Any application submitted before June 8th is still assessed at the old (lower) benchmarks.
If you have a deal near coverage thresholds, this week matters. Talk to your mortgage broker now.
Over 10 million square feet of Canadian office space has been converted, demolished, or flagged for redevelopment since the pandemic. If all planned projects proceed, that's roughly 17,000 new residential units — real supply addition, not a crisis fix. The Toronto story is different from Calgary or Ottawa: land values here are too high to preserve existing structures. The model is demolish and rebuild at maximum density. Class-B office vacancy remains in double digits across most Canadian markets. That inventory isn't recovering — it's transitioning. Institutional capital has returned to office, but it's buying trophy assets, not conversion plays. The panic-driven conversion wave is behind us. What comes next is slower, more selective, and driven by obsolescence economics rather than emergency repositioning.
CIBC is forecasting 1% real GDP growth for Ontario in 2026 — the weakest of any major province. Population declined 0.7% year-over-year in Q1. Non-permanent residents still make up 6% of Ontario's population, above the national average, with further declines expected as study and work permits expire. Discretionary spending is under pressure from mortgage renewals and housing price weakness. The 2027 recovery thesis is real — CIBC forecasts a sharp rebound in Ontario per-capita housing starts — but it's conditional on trade clarity and geopolitical resolution. For rental investors, the near-term picture is soft demand and a frozen supply pipeline. That combination doesn't stay balanced forever.
Carney confirmed it this week — Ontario development charges cut up to 50% for three years, with $4.4B each from federal and provincial governments backstopping the revenue gap for municipalities. That's potentially $200,000 off project costs per unit. The GST/HST removal on new residential construction is already in effect. For rental investors, the question isn't whether this policy helps — it does. The question is whether it's enough to restart a development pipeline that's been frozen by soft demand, high construction costs, and zero new condo launches in Q1. Carney himself named the risk: pause supply long enough, and the next demand cycle will be brutal on affordability. B.C. is watching. So should you.

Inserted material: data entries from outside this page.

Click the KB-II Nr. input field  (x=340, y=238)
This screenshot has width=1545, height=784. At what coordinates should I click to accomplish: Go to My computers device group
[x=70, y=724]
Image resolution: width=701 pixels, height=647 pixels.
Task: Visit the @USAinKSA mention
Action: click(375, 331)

Durham Region just approved a plan to add 72,000 people to northeast Pickering — 16,000 acres of farmland, 25-year horizon, 5-2 council vote. For rental investors watching secondary market corridors, this is a long-range demand signal worth tracking. But the bear case is real: Seaton, the last Pickering greenfield project, is still 60-70% unbuilt. No fiscal impact study was completed before approval. And the Mississaugas of Scugog Island First Nation has not signed an MOU — a legal and political risk that doesn't go away quietly. Long-horizon land plays in Durham just got more interesting. They also got more complicated.

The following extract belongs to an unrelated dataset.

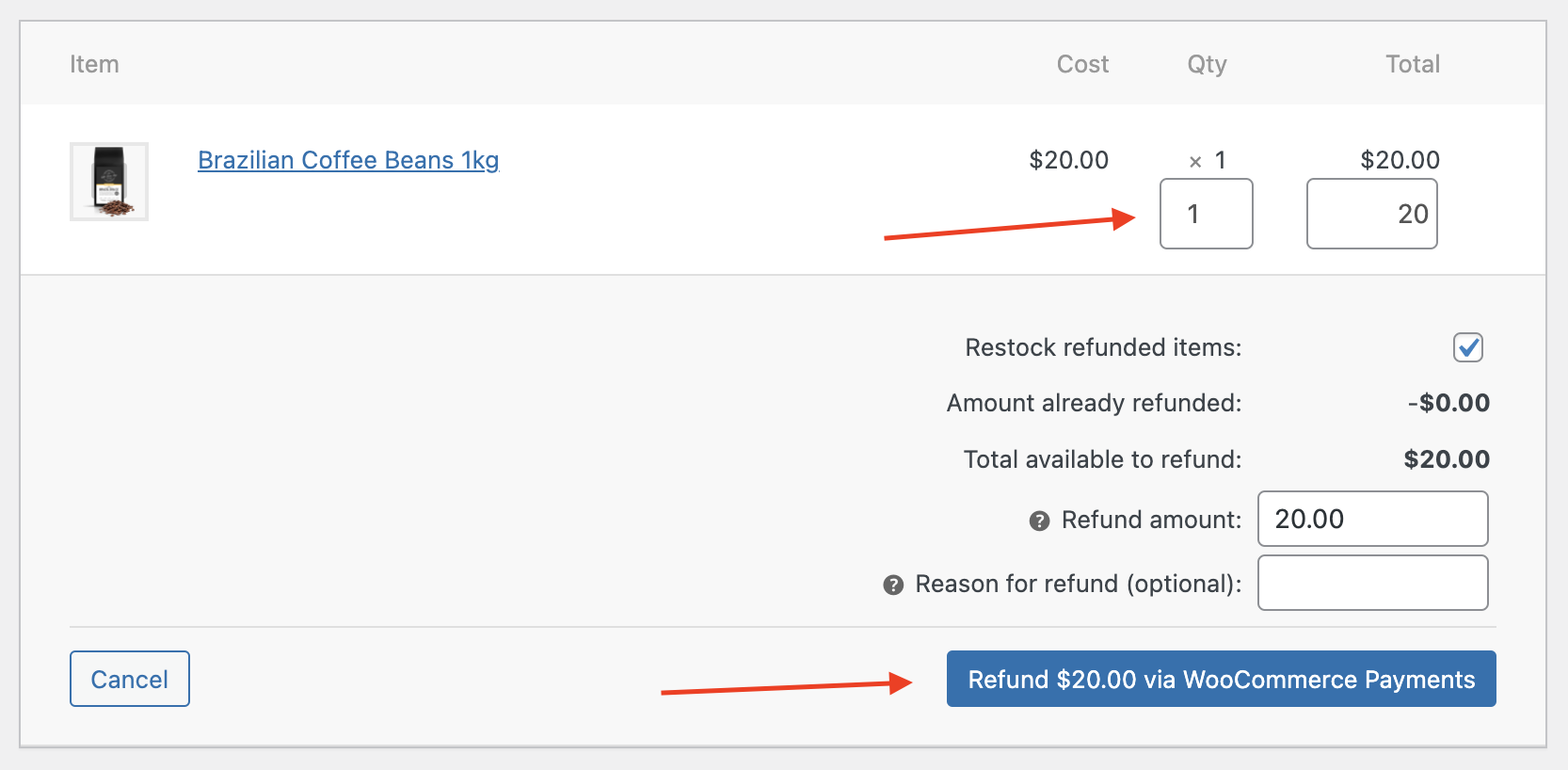Screen dimensions: 1568x770
Task: Click the Item column header
Action: tap(94, 64)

KCW posted 855 housing starts in April — up 235% year-over-year. Multi-unit alone jumped 260%. To be straight about it: a number this large almost always reflects a small number of large projects landing in the same month, not a broad market surge. But zoom out — KCW is up 92% year-to-date. That's not statistical noise. Tech corridor, university anchors, relative GTA affordability, and a rental market that was still posting positive rent growth while most of Ontario went negative. Institutional capital has been watching this market for two years. These starts suggest some of it is finally moving.

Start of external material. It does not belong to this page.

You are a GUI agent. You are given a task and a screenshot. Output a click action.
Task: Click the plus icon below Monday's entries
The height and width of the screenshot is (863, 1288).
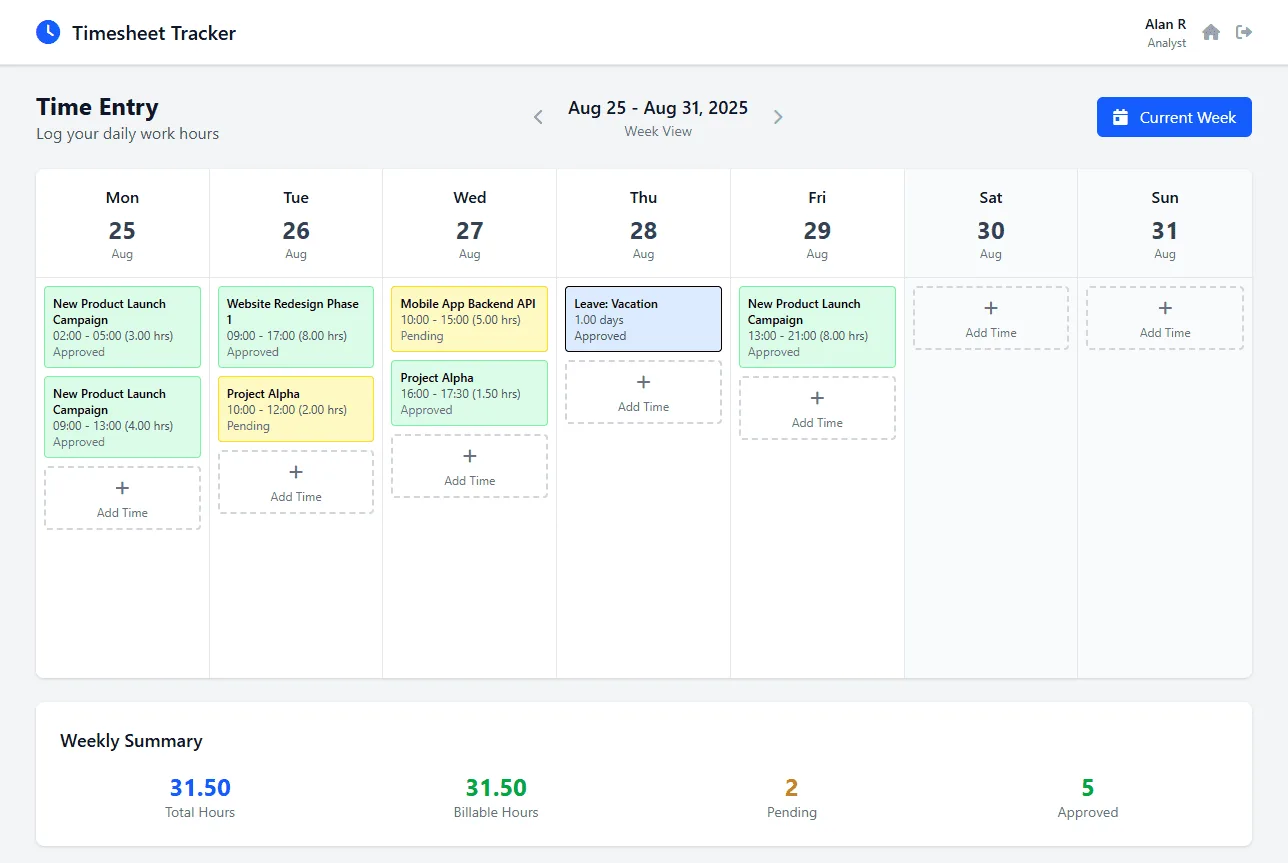[x=122, y=489]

Hamilton posted just 27 housing starts in April. Down 86% year-over-year. One month of volatile data in a market that moves project by project — but the direction matters. Hamilton was Ontario's strongest rent growth market heading into 2026. When starts dry up this sharply, supply tightens, and that eventually shows up in rents. If you're underwriting Hamilton acquisitions right now, the supply side is quietly working in your favour.